Reinforcement Schedules:
- Continuous Reinforcement: Rewarding every correct response (effective when teaching new behavior).
- Partial Reinforcement: Rewarding only some correct responses (more resistant to extinction).
Types of Partial Reinforcement:
- Fixed Interval: Reinforcement after a set amount of time (e.g., paycheck every two weeks).
- Variable Interval: Reinforcement after varying amounts of time (e.g., checking for messages).
- Fixed Ratio: Reinforcement after a set number of responses (e.g., free coffee after 5 purchases).
- Variable Ratio: Reinforcement after a random number of responses (e.g., slot machines).
Term: Primary vs. Secondary Reinforcers
Primary Reinforcers: Naturally satisfying (e.g., food, water).
Secondary Reinforcers: Learned value (e.g., money, praise).
Term: Token Economy
Definition: A system where individuals earn tokens (secondary reinforcers) for desired behaviors that can be exchanged for primary reinforcers (e.g., candy, privileges).
Applications of Operant Conditioning:
- Parenting: Using rewards for good behavior and time-outs for misbehavior.
- Education: Using grades or praise to encourage learning.
- Animal Training: Treats or commands for obedience.
- Workplace: Offering bonuses or recognition for performance.
Term: Behavior Modification (ABA)
Definition: Applying operant conditioning techniques to encourage positive behavior changes, commonly used in therapy and education for behavior improvement.
Concept: Immediate vs. Delayed Reinforcement
Definition: Immediate reinforcement strengthens the connection between behavior and outcome, while delayed reinforcement is less effective for associating behaviors with consequences.
Strategy Used: Negative Punishment
Explanation: Emily is removed from interacting with others (time-out), which reduces her hitting behavior by taking away social interaction.

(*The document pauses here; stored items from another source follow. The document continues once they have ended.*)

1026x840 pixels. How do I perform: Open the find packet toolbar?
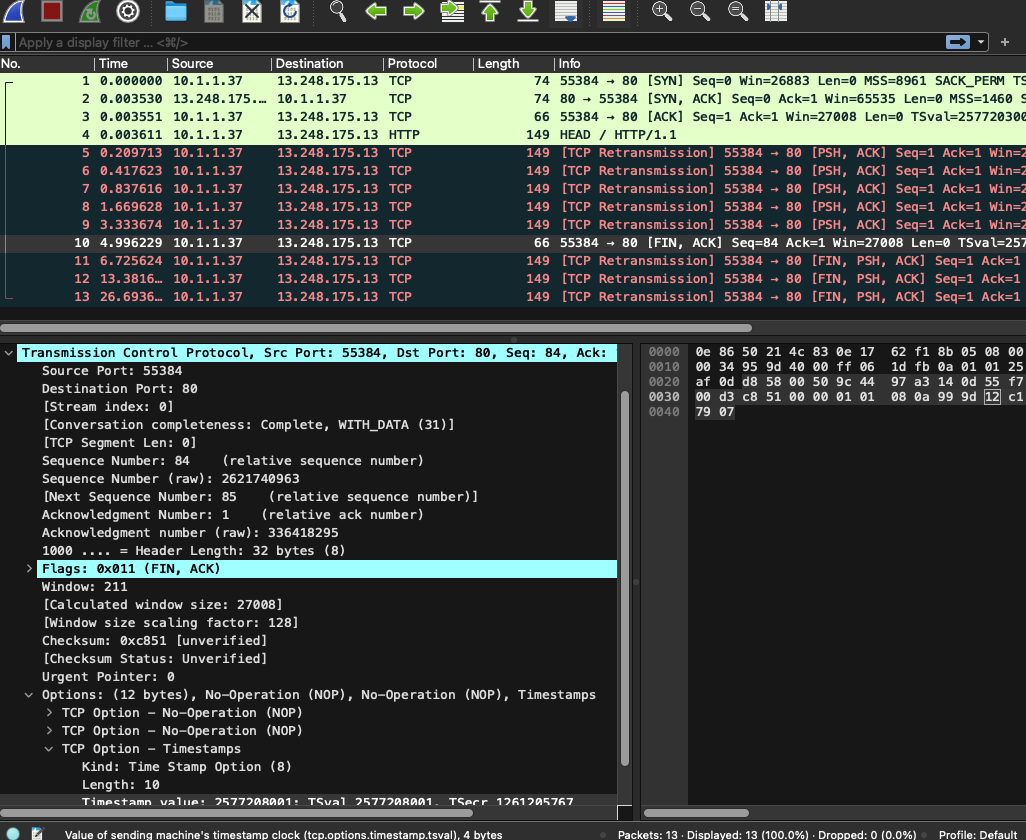(x=337, y=12)
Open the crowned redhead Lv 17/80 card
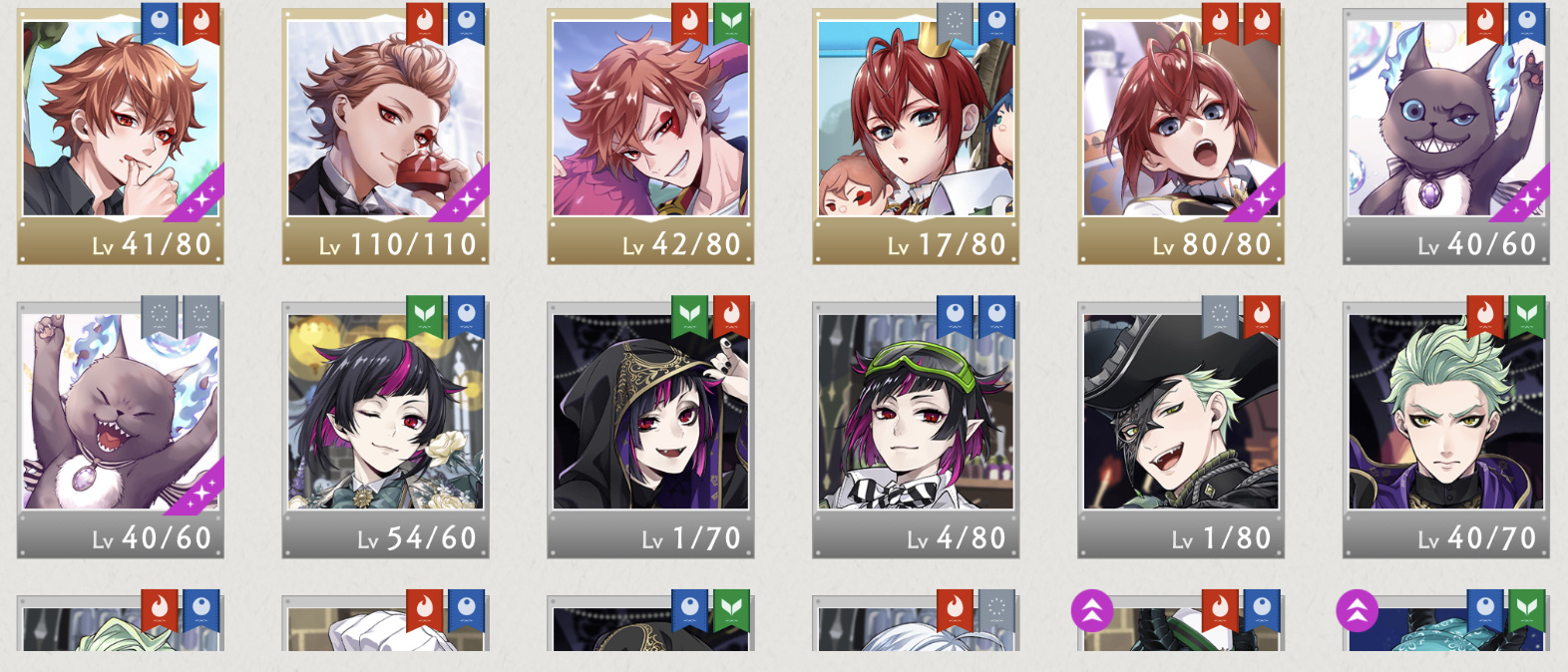1568x672 pixels. 916,137
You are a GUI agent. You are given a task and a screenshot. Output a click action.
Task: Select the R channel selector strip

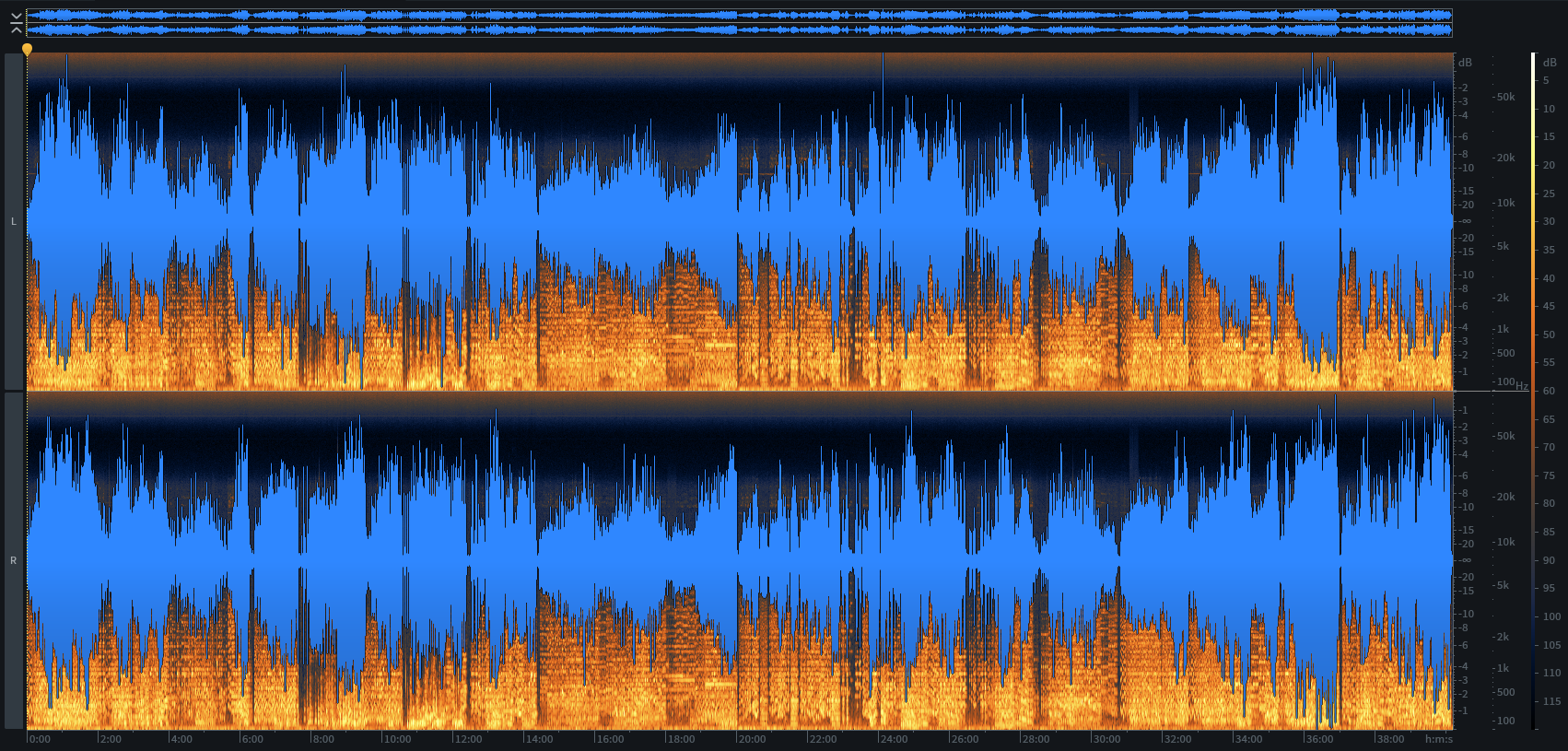tap(13, 560)

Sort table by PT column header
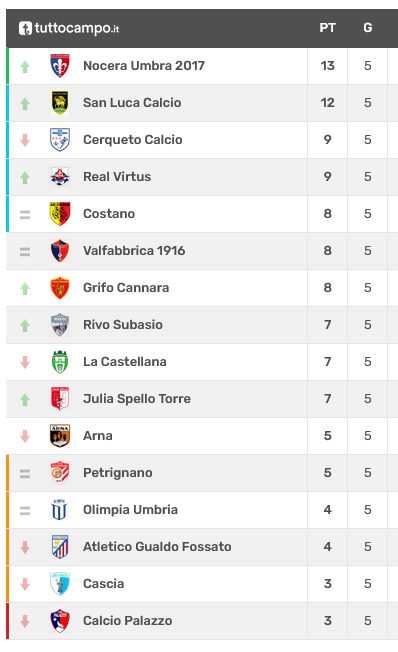(327, 28)
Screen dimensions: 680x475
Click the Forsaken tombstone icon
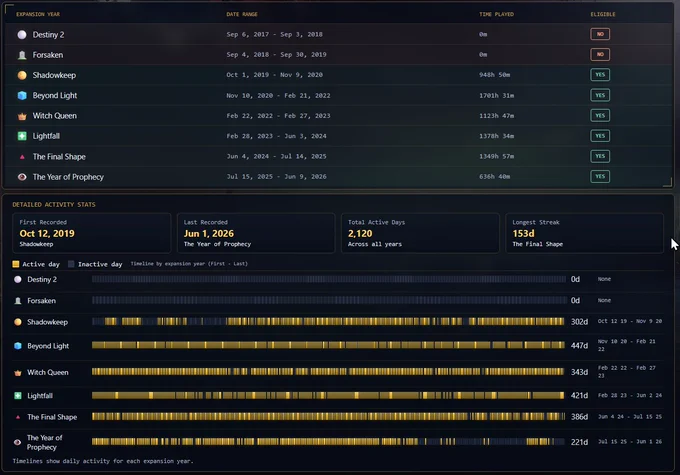[x=22, y=55]
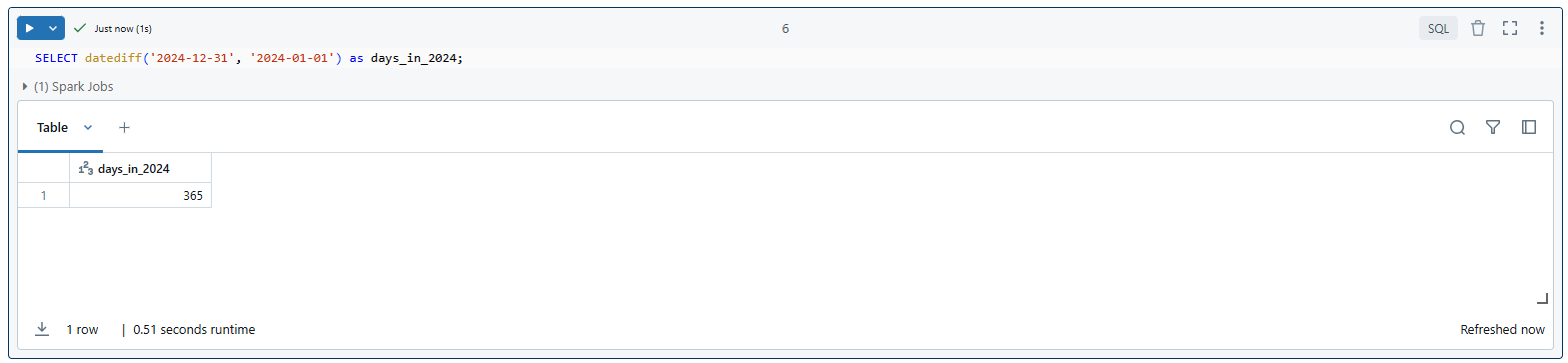Select the 365 result cell

coord(141,195)
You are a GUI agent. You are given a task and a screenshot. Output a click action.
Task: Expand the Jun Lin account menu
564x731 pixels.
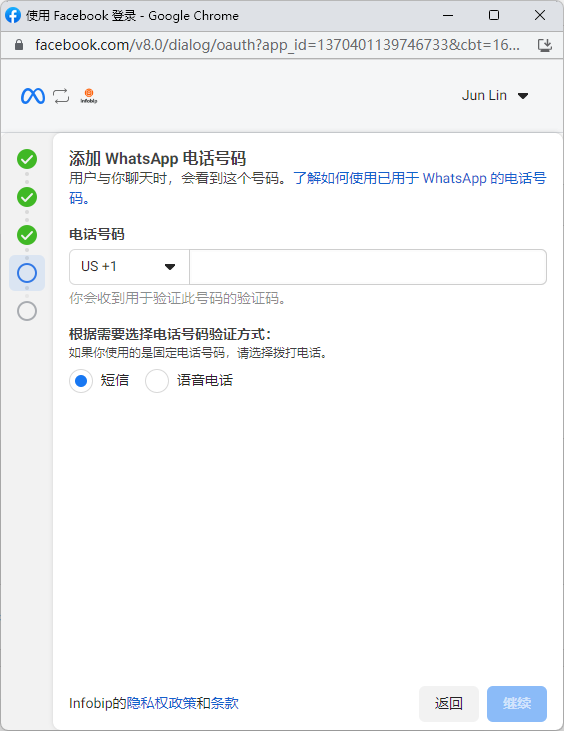coord(495,96)
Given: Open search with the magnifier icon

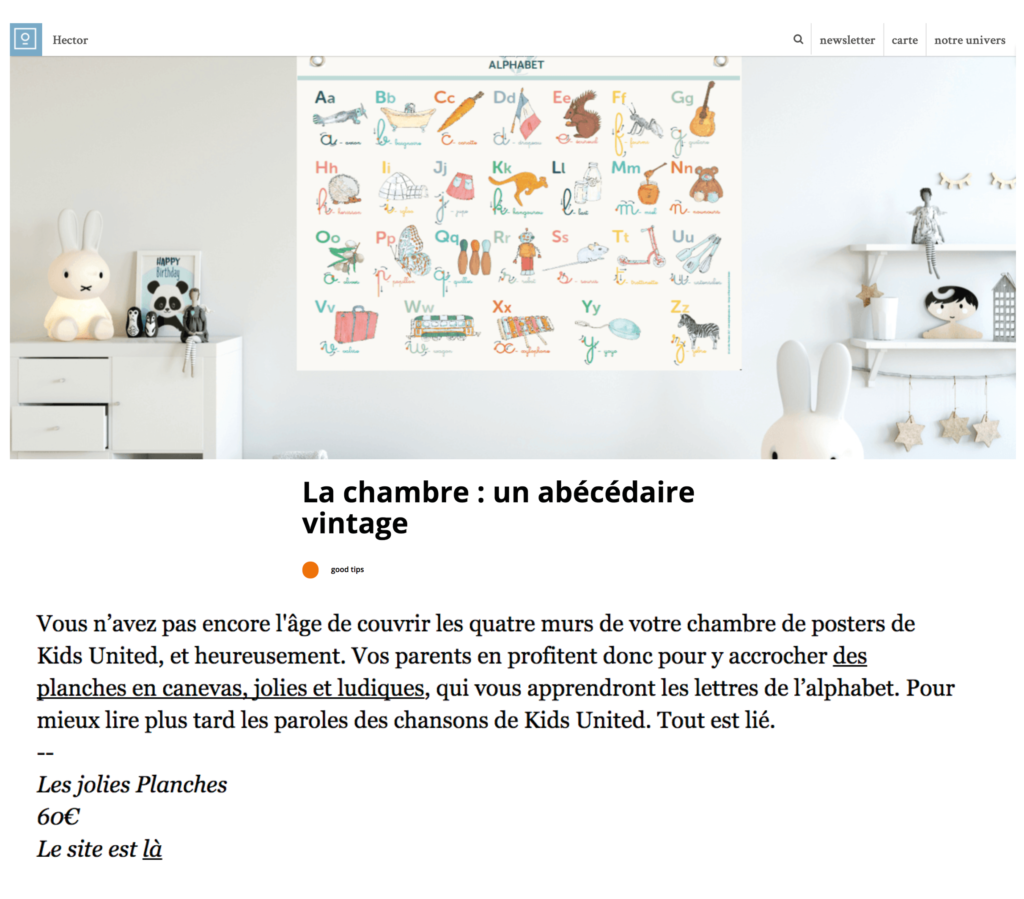Looking at the screenshot, I should (798, 39).
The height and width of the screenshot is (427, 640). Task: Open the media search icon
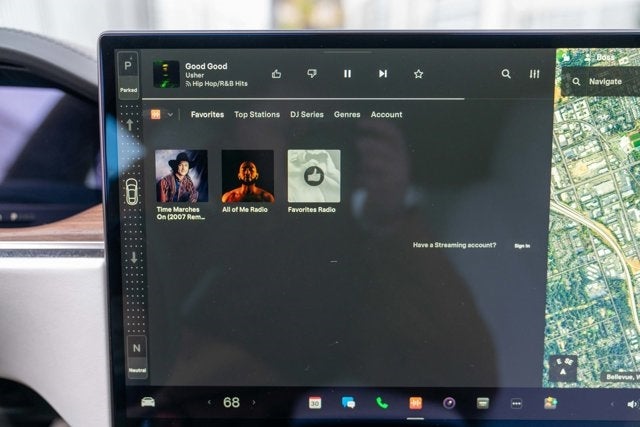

Strategy Used: Positive Reinforcement
Explanation: Augie receives a ticket for using the toilet, encouraging him to repeat the behavior by rewarding him with tickets for prizes.
Strategy Used: Negative Reinforcement
Explanation: Lizzy is moved to a quiet area, removing the overstimulating environment, which increases the chances of her calming down.
Strategy Used: Continuous Reinforcement
Explanation: Tim gives Geekers a treat every time he stays indoors, reinforcing the desired behavior with immediate rewards.
Strategy Used: Delayed Reinforcement
Explanation: Karla rewards Pace with a treat every three minutes during walks, reinforcing his behavior on a time-based schedule.
Strategy Used: Positive Punishment
Explanation: Bobby receives checkmarks for resisting food, which results in a note home as punishment, discouraging the behavior.
Strategy Used: Shaping
Explanation: Ben rewards Sofie for each small step on the seesaw, gradually shaping her behavior to complete the entire task.
Strategy Used: Scheduled Reinforcement
Explanation: Lyra reinforces the puppies’ elimination outdoors by taking them out at regular intervals and giving them treats.
Reinforcements increase behaviors:
1.Positive Reinforcement: Adds a desirable stimulus (e.g., giving treats).
2. Negative Reinforcement: Removes an unpleasant stimulus (e.g., removing overstimulation).
Punishments decrease behaviors:
Positive Punishment: Adds an unpleasant stimulus (e.g., assigning checkmarks).
Negative Punishment: Removes a desired stimulus (e.g., taking away interaction time).
Shaping:
Gradually teaching complex behaviors by reinforcing successive steps toward the desired behavior.